Stated goal: Render the stretch of the material from the line containing "You are a computer-use agent. The image" through the line containing "coord(298,160)" as a numbered list, omitting blank lines. Include only those lines.

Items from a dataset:
______
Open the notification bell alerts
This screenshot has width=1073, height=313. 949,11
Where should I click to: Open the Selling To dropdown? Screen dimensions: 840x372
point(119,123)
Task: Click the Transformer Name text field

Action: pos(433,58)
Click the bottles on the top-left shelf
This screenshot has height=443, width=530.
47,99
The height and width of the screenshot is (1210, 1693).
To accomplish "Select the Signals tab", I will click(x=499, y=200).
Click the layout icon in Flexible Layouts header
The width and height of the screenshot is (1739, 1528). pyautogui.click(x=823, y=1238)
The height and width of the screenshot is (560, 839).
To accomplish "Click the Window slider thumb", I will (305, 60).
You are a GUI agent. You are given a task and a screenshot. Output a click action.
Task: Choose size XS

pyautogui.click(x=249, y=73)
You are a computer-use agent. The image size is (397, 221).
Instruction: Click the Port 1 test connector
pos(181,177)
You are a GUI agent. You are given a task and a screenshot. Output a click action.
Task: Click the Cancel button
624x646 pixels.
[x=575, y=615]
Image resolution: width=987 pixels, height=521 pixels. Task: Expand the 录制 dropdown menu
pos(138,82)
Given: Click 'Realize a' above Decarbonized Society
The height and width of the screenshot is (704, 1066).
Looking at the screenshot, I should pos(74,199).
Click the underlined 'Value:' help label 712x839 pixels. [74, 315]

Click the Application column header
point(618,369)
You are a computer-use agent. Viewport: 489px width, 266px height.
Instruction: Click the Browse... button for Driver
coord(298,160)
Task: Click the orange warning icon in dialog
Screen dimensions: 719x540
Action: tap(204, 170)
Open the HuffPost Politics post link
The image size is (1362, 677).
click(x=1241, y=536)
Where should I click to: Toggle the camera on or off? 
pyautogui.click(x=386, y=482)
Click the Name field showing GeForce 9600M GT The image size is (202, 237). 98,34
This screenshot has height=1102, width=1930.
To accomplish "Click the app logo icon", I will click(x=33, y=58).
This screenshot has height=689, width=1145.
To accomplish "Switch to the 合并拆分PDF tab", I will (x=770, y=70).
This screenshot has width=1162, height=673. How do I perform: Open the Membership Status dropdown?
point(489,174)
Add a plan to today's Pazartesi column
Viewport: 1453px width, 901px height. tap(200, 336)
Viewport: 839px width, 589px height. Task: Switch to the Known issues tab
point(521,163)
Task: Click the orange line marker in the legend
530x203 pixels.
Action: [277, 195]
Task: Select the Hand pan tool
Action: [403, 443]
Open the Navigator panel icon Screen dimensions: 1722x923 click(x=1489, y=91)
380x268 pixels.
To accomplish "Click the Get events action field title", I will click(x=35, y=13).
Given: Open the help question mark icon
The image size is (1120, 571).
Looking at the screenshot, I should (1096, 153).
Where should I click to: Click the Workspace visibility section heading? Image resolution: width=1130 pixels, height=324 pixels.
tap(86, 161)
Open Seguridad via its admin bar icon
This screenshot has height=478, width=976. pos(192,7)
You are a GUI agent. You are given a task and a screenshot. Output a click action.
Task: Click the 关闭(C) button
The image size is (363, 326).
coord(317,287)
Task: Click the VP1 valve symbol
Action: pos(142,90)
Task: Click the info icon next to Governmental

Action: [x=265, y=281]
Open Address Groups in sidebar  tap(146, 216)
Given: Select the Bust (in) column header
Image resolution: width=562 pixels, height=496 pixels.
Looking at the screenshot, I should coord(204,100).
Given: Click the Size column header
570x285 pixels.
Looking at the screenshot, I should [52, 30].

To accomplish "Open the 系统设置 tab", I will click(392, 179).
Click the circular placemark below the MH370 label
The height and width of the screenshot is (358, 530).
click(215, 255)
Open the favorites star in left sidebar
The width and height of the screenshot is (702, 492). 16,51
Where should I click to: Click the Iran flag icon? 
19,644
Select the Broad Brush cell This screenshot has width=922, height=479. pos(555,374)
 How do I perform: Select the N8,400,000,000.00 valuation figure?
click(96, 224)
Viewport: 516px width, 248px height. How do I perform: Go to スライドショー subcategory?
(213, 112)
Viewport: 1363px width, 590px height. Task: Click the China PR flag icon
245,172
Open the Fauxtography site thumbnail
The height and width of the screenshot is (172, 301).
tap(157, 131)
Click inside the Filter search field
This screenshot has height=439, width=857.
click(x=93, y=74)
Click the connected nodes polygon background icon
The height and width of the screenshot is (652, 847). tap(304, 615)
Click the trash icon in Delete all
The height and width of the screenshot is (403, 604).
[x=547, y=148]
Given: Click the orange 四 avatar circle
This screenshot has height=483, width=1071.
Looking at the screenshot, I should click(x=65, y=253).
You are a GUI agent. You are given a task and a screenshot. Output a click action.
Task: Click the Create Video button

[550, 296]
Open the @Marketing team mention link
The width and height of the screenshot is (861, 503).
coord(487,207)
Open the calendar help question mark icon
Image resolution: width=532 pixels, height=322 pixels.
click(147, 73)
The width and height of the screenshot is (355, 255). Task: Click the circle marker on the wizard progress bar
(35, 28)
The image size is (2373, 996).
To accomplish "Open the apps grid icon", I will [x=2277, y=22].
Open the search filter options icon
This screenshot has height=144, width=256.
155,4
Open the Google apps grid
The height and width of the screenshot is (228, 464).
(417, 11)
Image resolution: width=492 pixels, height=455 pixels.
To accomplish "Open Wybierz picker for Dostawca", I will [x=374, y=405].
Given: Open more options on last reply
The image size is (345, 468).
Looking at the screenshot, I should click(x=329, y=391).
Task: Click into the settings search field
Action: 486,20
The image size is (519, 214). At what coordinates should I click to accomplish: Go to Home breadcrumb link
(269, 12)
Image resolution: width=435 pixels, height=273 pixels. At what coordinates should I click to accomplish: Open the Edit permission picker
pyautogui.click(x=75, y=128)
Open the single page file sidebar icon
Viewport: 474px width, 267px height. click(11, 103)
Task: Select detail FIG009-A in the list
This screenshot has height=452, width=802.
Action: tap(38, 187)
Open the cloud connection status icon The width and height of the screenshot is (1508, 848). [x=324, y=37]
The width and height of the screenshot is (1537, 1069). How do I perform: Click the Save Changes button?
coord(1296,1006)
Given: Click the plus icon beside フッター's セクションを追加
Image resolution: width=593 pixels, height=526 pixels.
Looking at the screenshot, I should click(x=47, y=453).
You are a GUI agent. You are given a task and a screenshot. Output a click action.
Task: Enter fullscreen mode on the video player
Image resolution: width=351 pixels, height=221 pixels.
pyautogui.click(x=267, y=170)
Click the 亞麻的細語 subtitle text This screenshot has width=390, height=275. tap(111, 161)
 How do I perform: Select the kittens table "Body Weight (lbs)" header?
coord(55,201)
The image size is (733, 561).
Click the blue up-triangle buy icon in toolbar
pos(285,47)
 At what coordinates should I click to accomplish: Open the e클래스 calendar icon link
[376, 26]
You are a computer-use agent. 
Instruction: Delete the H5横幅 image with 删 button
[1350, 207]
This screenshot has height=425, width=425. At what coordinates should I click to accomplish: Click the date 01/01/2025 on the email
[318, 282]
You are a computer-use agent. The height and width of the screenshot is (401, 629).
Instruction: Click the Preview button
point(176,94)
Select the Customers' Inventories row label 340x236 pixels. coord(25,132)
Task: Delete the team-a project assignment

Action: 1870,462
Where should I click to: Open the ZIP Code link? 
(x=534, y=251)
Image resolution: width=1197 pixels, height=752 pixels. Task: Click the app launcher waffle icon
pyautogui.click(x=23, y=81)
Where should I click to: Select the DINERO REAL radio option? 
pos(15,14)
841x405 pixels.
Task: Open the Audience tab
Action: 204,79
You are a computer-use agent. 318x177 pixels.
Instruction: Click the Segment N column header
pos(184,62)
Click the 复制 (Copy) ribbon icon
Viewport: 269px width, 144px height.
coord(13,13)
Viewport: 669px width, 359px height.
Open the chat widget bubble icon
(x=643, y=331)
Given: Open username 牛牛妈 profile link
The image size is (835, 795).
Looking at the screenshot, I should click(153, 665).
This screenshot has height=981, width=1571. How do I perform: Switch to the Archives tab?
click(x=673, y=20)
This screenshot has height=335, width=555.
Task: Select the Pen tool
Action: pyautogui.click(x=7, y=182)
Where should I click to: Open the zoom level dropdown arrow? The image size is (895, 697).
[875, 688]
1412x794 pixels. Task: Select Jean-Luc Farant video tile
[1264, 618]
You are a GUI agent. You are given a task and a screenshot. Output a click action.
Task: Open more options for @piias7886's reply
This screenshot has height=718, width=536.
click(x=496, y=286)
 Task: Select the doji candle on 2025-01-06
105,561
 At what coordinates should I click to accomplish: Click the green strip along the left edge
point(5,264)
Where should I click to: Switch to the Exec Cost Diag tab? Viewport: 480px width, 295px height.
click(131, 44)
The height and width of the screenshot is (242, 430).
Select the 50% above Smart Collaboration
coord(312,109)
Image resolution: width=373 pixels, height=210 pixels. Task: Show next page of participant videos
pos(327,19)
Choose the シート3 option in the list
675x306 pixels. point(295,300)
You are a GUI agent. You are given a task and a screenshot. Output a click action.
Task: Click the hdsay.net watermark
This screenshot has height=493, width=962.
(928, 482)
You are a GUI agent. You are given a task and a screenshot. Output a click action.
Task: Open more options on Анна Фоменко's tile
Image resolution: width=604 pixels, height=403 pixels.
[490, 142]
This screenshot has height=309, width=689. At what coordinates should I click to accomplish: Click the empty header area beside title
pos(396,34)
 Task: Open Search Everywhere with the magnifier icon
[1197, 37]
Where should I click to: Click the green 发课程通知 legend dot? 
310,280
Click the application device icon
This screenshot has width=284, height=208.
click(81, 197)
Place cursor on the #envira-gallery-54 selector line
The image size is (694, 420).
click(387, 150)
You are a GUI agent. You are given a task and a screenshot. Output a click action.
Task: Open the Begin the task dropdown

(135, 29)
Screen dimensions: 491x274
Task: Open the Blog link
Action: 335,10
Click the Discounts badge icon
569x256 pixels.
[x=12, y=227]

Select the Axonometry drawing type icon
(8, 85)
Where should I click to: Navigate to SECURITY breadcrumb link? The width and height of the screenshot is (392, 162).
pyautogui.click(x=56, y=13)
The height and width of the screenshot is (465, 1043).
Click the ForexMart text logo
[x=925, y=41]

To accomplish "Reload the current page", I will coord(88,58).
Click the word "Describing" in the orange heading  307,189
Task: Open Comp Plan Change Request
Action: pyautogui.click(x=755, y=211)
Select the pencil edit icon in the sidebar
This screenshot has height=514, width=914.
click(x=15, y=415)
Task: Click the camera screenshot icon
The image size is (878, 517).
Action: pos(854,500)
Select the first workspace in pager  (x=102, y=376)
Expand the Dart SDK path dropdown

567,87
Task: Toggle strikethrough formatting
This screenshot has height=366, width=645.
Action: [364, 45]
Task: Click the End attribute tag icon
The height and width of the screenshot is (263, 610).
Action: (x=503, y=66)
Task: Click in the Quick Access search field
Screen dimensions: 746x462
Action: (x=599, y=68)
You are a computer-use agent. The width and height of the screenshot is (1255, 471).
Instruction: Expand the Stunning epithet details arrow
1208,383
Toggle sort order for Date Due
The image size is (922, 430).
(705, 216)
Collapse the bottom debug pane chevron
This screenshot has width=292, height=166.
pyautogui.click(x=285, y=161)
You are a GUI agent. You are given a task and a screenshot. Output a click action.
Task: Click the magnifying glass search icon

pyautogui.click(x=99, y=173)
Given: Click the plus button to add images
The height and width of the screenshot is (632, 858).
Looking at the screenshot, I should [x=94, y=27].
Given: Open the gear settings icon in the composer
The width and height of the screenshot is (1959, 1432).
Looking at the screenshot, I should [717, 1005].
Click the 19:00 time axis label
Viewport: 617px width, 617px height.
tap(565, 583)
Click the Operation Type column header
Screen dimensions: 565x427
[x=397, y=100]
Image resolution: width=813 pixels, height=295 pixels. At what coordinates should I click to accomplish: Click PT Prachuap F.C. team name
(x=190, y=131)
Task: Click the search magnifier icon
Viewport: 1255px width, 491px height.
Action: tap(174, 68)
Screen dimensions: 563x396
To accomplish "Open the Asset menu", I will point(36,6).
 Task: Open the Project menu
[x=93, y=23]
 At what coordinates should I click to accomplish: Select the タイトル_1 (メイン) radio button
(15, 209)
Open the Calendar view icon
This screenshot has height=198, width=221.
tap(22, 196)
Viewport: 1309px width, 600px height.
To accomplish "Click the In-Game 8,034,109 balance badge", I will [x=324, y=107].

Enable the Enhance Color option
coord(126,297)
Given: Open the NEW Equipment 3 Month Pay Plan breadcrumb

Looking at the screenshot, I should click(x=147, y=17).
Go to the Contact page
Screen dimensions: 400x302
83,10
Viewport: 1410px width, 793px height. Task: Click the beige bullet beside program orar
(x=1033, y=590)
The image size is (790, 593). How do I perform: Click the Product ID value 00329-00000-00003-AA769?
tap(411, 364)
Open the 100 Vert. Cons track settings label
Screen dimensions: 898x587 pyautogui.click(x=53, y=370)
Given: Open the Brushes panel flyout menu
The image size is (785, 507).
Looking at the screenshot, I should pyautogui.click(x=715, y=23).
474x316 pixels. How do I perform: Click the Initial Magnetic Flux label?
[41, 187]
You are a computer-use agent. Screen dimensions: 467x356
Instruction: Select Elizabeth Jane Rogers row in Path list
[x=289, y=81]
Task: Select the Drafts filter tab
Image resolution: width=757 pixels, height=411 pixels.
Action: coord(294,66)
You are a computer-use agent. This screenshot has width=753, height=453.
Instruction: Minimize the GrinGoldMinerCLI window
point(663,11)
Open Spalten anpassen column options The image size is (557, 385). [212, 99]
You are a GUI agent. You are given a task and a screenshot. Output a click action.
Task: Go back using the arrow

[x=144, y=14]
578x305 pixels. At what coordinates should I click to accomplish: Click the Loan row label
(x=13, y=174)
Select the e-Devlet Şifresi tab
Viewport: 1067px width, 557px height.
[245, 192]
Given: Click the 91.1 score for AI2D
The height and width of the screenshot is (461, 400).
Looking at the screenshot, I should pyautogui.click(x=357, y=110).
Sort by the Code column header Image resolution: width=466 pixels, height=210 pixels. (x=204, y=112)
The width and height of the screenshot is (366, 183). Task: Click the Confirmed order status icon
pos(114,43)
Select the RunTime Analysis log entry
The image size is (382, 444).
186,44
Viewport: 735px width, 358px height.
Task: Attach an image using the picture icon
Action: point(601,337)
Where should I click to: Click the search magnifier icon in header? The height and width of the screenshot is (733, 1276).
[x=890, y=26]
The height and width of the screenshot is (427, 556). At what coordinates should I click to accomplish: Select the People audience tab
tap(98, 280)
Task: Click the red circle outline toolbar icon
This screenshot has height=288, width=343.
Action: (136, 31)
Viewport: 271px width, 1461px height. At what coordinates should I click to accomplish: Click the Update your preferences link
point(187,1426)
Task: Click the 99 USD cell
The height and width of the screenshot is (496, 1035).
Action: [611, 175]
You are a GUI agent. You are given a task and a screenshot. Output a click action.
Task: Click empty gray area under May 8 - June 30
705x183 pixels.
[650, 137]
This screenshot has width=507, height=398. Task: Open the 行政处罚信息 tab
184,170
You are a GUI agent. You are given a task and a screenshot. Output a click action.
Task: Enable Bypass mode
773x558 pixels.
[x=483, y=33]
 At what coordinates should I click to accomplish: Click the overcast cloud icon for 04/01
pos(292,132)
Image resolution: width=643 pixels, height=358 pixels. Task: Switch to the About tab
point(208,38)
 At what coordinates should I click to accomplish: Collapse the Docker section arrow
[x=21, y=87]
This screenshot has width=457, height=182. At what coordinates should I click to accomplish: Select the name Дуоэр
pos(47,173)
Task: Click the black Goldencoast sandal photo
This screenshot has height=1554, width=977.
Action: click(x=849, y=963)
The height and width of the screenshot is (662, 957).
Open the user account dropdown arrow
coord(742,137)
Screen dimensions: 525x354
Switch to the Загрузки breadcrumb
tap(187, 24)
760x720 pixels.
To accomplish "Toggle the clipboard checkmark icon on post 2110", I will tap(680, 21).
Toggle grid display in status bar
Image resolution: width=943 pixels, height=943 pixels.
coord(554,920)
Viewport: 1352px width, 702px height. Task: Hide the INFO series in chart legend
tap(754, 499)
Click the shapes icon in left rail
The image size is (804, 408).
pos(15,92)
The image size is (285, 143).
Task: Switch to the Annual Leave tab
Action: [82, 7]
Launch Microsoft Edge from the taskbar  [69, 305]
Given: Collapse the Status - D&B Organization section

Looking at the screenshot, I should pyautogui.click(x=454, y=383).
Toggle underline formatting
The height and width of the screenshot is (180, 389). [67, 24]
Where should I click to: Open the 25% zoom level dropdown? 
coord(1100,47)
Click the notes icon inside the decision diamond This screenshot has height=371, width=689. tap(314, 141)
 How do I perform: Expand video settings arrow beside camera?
______
Answer for the task:
1. You are a computer-use agent. The image size is (397, 221).
2. Instruction: Click the Port 1 test connector
3. pos(181,177)
4. You are a GUI agent. You are given a task and a screenshot. Output a click action.
5. Task: Click the Cancel button
6. 624x646 pixels.
7. [x=575, y=615]
8. Image resolution: width=987 pixels, height=521 pixels. Task: Expand the 录制 dropdown menu
9. pos(138,82)
10. Given: Click 'Realize a' above Decarbonized Society
11. The height and width of the screenshot is (704, 1066).
12. Looking at the screenshot, I should pos(74,199).
13. Click the underlined 'Value:' help label 712x839 pixels. [74, 315]
14. Click the Application column header
15. point(618,369)
16. You are a computer-use agent. Viewport: 489px width, 266px height.
17. Instruction: Click the Browse... button for Driver
18. coord(298,160)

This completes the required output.